**Exercise prompt**
Will you quote only the lines starting at the one that contains "[Instagram] (37, 506)" and ending with the last line of the listing below, inclusive?

**Listed records**
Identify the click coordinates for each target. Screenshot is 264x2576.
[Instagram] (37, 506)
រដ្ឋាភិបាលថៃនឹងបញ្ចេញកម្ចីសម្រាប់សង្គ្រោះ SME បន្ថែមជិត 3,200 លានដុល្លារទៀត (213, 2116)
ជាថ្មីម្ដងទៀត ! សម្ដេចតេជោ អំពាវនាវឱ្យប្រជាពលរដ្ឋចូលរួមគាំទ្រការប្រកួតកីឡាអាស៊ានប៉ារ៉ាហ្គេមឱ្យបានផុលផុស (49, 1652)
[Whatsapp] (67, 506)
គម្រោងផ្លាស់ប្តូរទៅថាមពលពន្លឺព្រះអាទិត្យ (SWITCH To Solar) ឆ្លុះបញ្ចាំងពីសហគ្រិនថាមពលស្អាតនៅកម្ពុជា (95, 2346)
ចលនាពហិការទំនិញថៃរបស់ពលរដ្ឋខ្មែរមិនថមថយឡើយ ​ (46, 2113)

**Task answer**
[Instagram] (37, 506)
រដ្ឋាភិបាលថៃនឹងបញ្ចេញកម្ចីសម្រាប់សង្គ្រោះ SME បន្ថែមជិត 3,200 លានដុល្លារទៀត (213, 2116)
ជាថ្មីម្ដងទៀត ! សម្ដេចតេជោ អំពាវនាវឱ្យប្រជាពលរដ្ឋចូលរួមគាំទ្រការប្រកួតកីឡាអាស៊ានប៉ារ៉ាហ្គេមឱ្យបានផុលផុស (49, 1652)
[Whatsapp] (67, 506)
គម្រោងផ្លាស់ប្តូរទៅថាមពលពន្លឺព្រះអាទិត្យ (SWITCH To Solar) ឆ្លុះបញ្ចាំងពីសហគ្រិនថាមពលស្អាតនៅកម្ពុជា (95, 2346)
ចលនាពហិការទំនិញថៃរបស់ពលរដ្ឋខ្មែរមិនថមថយឡើយ ​ (46, 2113)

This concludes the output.